It was a whiteout in the backstage bustle of the Chef’s for Life 10 th anniversary dinner last weekend at the Four Seasons Resort Fifty Two 80 Bistro.

I counted more than two-dozen white chefs’ jackets snowballing together over plates stroked by Chianti jus with the artistry of a paintbrush and banana leaf cones dramatically encasing the evening’s one-of-a-kind street salad.

A dozen of the white jackets, all with emblems from Whistler and Vancouver’s top restaurants, were master chefs who rallied together to each create a course to contribute to the 12-course dinner raising funds for the Vancouver Friends for Life Society — an organization which provides alternative health and support services for people with life threatening illnesses. More than $70,000 was raised for the cause from the evening.

"Use the spoon," a helpful server instructed, the table setting lined with polished silverware as I held the banana-leaf cone in my hand.

I spooned peanuts and beans with spicy heat and mint undertones as well as made a promise to myself to visit Vij’s on my next Vancouver visit.

Every course was a Picasso experience: highly unusual, crafted by masters, forever memorable and so beautiful to look at.

It was a seven-hour dining marathon broken up only by a live auction.

Sitting at the Chef’s Table, staged in the kitchen, I had a front row seat to the culinary equivalent of a Broadway show. Even from across the room, you could see the united intensity of chefs collaborating their talents to replicate the plated-star of the moment 108 times: each exact, each at the intended temperature and each met with content murmurs in the elegant dining room adorned with fresh cherry blossoms and roses — as well as Sarah McLachlan who attends the charity event every year.

Local chefs shined: the Bearfoot Bistro’s Melissa Craig opened the Moet Champagne reception with an inventive foie gras snow cone hors d’oeuvre. The velvety smooth inside could only be achieved with the aid of a $5,000 appliance first spotted by Andre St. Jacques in France.

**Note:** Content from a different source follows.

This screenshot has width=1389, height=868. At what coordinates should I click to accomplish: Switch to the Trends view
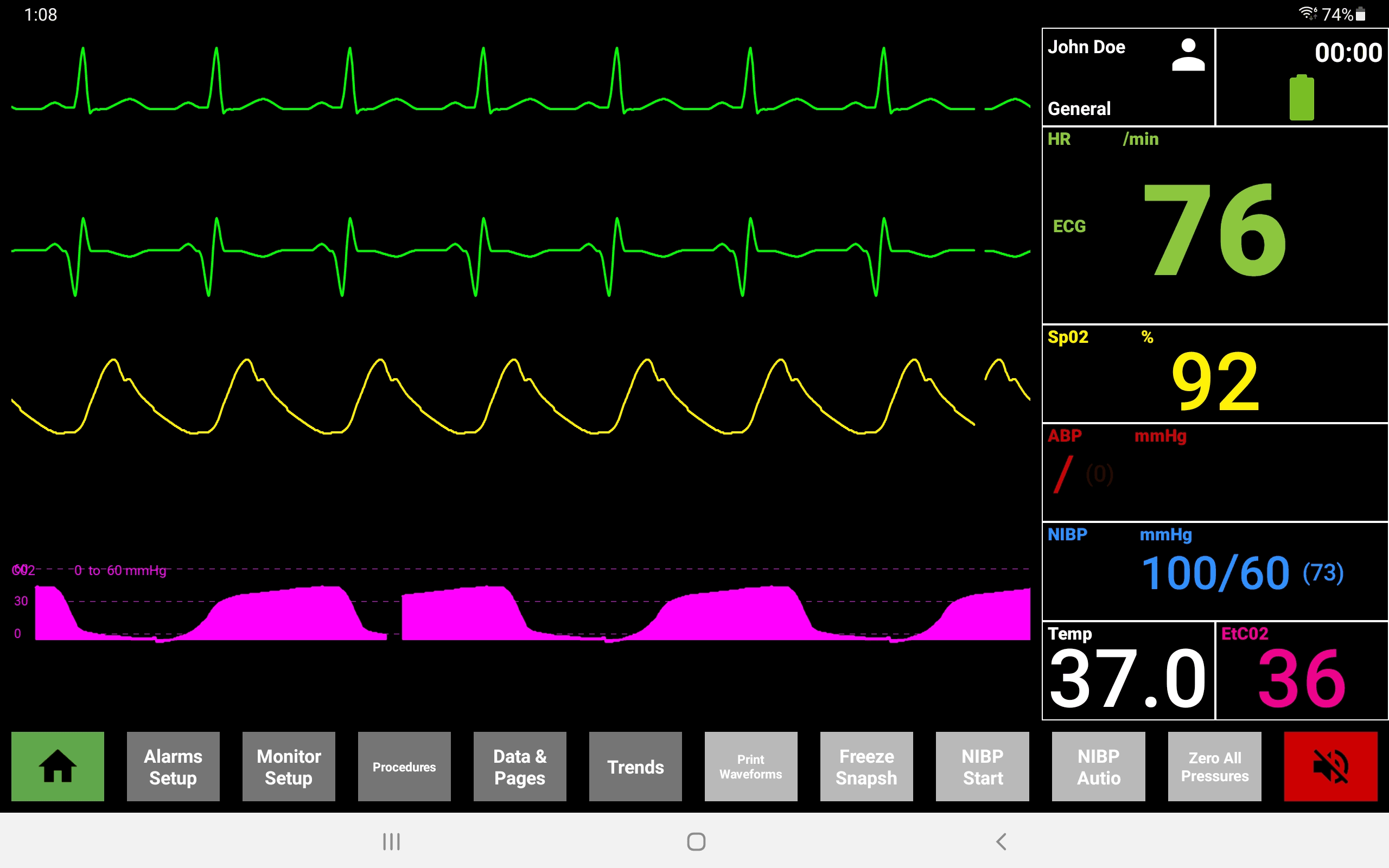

Chef Jason McLeod, event host and executive chef of the Fifty Two 80 Bistro, ventured out of the usual seared ahi tuna plate, coupling tuna with a Chianti veal jus, porcini mushrooms and fava beans, dressed with a quail egg delicately adorned in tempura, the encasing looking almost like a loosely wrapped ball of yarn. Bizarre to describe, but it was the details — the popcorn sweetbreads, the thin strips of Okanagan cherry jam, the warm cup of chocolate — that made this event a once in a lifetime experience.

Although a chocolate aficionado (and I couldn’t help checking Chocolatier Tomas Haas’ wedding-ring finger after stepping into chocolate heaven with the last course), the Wildflower Chef Vincent Stufano’s roast elk loin course paired perfectly with the 2002 Wolf Blass Shiraz was my favourite course. I still have no idea what bard is — no one was singing — and relished boar bacon, gnocchi and bourbon puree for the first time.

The excitement of trying something new, something your eyes couldn’t even identify, but your taste buds could, made the evening a delicious adventure. A feat I am sure our local chefs do in their own restaurant kitchens, turning a common shrimp of a night into an organic fish-mousse-stuffed and Japanese-panko-crumb-dusted prawn affair.